=== What to work on ===
Transcribe the stretch of entries below from the line with "Screen dimensions: 1000x750" through the line with "Task: Select the 'Maximum' value text", exactly and with both ends included; leave out all other lines.
Content starts
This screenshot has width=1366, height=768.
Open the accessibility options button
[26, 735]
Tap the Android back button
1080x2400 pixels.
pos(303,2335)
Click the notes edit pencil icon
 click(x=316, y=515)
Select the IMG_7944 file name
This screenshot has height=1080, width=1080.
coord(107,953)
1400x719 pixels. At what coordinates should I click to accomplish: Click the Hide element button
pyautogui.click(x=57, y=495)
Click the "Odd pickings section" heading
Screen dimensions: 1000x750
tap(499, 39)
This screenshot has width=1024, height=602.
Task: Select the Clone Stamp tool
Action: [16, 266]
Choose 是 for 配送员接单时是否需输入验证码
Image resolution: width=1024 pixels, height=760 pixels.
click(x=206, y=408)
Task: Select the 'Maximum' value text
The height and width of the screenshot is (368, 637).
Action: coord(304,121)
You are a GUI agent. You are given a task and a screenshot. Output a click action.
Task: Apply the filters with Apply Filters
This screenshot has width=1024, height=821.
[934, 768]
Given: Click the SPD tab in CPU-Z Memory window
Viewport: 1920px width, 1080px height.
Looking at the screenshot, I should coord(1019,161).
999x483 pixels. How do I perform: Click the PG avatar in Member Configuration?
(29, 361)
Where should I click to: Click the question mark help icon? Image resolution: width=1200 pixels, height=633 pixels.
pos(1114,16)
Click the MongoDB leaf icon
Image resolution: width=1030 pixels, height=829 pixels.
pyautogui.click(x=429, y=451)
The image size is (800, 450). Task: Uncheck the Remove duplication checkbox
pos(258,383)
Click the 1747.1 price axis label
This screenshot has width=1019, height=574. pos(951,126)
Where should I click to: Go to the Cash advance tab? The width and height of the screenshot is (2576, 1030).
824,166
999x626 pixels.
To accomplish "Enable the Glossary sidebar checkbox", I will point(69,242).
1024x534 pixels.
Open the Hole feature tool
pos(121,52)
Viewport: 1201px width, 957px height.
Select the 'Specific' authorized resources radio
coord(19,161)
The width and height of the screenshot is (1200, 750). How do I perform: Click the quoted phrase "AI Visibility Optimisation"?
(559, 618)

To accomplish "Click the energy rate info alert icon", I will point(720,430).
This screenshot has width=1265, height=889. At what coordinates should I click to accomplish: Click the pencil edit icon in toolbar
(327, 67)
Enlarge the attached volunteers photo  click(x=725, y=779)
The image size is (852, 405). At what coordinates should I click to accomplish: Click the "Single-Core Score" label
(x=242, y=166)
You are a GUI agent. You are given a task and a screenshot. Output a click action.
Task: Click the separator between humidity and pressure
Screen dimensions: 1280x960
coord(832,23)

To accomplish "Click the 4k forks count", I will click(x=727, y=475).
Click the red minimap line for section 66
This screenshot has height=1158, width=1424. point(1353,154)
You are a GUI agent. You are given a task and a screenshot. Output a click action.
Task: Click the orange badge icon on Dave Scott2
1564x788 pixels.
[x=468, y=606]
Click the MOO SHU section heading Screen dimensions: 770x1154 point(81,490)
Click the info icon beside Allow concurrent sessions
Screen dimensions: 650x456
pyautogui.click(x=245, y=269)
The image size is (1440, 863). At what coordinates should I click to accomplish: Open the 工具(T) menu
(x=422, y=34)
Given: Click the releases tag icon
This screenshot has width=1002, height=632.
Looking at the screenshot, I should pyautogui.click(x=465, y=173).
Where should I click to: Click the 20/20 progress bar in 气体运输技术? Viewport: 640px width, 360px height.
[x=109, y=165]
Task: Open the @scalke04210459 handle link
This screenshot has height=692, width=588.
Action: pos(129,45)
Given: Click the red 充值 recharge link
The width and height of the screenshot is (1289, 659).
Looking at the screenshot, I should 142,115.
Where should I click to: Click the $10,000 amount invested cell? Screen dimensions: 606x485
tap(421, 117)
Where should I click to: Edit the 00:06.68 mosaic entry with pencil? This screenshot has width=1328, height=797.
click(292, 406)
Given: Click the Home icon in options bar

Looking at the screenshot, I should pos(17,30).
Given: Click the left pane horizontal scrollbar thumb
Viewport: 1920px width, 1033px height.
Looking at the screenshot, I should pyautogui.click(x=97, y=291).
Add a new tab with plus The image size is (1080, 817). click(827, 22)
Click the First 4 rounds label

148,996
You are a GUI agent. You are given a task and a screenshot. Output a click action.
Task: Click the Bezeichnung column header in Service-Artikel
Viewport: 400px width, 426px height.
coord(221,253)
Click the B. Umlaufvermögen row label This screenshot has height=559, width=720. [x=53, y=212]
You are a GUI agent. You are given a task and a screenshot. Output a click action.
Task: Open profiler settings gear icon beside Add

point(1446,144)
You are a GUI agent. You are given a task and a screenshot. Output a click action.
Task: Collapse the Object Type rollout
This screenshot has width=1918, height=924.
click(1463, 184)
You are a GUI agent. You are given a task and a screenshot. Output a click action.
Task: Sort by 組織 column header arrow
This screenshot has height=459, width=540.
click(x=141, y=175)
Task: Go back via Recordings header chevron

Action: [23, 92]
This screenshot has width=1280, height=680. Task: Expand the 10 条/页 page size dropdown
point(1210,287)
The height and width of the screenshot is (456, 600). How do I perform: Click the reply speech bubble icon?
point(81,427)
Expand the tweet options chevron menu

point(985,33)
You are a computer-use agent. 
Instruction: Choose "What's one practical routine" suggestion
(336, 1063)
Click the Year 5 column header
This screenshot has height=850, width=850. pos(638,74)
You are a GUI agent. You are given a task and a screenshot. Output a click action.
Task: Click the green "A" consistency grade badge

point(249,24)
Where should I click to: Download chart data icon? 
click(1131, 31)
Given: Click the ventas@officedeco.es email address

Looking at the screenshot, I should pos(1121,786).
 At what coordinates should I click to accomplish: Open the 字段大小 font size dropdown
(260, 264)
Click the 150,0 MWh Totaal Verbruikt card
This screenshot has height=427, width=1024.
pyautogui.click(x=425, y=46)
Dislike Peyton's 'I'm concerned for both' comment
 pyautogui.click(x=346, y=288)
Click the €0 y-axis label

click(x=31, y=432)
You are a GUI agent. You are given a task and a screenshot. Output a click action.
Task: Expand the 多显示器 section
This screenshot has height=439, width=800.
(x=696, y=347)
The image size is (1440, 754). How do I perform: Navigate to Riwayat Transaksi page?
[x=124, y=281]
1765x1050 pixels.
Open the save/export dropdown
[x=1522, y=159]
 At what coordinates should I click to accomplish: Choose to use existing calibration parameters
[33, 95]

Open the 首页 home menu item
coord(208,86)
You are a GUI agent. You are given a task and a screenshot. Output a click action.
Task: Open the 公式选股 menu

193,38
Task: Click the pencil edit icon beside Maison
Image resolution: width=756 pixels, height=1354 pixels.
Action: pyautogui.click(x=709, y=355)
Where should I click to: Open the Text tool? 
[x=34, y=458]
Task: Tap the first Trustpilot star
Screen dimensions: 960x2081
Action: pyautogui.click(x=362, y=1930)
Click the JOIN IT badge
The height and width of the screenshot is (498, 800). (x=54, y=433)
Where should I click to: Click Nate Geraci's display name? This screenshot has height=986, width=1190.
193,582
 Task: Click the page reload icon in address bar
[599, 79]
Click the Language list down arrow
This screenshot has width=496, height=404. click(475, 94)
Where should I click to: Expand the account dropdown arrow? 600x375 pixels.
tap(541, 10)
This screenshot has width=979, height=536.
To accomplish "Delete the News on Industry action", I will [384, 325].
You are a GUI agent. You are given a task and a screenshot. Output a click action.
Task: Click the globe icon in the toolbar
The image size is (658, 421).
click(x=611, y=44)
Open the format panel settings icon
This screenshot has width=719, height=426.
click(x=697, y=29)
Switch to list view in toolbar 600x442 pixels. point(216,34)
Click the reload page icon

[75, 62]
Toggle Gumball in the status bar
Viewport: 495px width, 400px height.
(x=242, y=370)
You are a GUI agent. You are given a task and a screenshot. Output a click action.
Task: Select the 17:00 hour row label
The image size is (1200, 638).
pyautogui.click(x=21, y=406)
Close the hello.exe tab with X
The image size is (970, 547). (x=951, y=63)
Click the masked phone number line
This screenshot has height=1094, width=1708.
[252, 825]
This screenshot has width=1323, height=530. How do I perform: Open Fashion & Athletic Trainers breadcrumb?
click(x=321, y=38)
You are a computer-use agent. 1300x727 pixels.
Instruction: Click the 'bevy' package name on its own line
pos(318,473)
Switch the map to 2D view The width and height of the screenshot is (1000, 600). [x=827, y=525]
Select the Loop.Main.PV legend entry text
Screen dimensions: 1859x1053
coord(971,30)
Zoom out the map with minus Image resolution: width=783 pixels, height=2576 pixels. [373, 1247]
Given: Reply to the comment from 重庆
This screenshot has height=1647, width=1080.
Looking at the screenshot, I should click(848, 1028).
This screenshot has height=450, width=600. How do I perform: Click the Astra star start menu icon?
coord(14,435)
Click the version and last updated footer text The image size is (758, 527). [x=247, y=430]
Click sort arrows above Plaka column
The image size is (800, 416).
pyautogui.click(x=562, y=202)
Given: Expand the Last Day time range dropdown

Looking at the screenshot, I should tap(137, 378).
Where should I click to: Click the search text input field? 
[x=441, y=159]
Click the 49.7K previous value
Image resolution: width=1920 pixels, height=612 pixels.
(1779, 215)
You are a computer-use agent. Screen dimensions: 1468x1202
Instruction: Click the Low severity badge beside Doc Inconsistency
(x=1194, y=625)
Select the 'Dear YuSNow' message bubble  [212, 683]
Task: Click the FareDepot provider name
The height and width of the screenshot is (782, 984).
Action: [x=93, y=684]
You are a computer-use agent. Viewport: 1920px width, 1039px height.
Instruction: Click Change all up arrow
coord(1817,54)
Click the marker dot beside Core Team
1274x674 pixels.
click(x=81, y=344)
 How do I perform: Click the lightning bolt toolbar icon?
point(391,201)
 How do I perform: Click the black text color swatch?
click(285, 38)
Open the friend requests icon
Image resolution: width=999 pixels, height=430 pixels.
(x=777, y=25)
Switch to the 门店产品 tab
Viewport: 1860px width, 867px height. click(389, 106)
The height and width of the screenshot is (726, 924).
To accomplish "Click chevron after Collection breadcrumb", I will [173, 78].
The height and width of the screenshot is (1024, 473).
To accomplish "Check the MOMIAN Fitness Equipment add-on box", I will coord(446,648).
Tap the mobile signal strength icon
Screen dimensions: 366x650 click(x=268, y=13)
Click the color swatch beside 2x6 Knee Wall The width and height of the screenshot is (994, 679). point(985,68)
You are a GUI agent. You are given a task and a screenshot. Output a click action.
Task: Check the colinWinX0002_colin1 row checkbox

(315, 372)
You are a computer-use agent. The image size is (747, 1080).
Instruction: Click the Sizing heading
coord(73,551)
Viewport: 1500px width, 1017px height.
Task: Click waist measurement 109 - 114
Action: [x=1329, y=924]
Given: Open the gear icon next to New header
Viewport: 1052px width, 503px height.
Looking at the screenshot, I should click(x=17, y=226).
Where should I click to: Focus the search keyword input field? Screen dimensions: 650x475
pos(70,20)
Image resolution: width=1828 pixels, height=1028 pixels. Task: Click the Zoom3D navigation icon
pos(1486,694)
Content ends
=== Written answer ===
Screen dimensions: 1000x750
tap(499, 39)
This screenshot has width=1024, height=602.
Task: Select the Clone Stamp tool
Action: [16, 266]
Choose 是 for 配送员接单时是否需输入验证码
Image resolution: width=1024 pixels, height=760 pixels.
click(x=206, y=408)
Task: Select the 'Maximum' value text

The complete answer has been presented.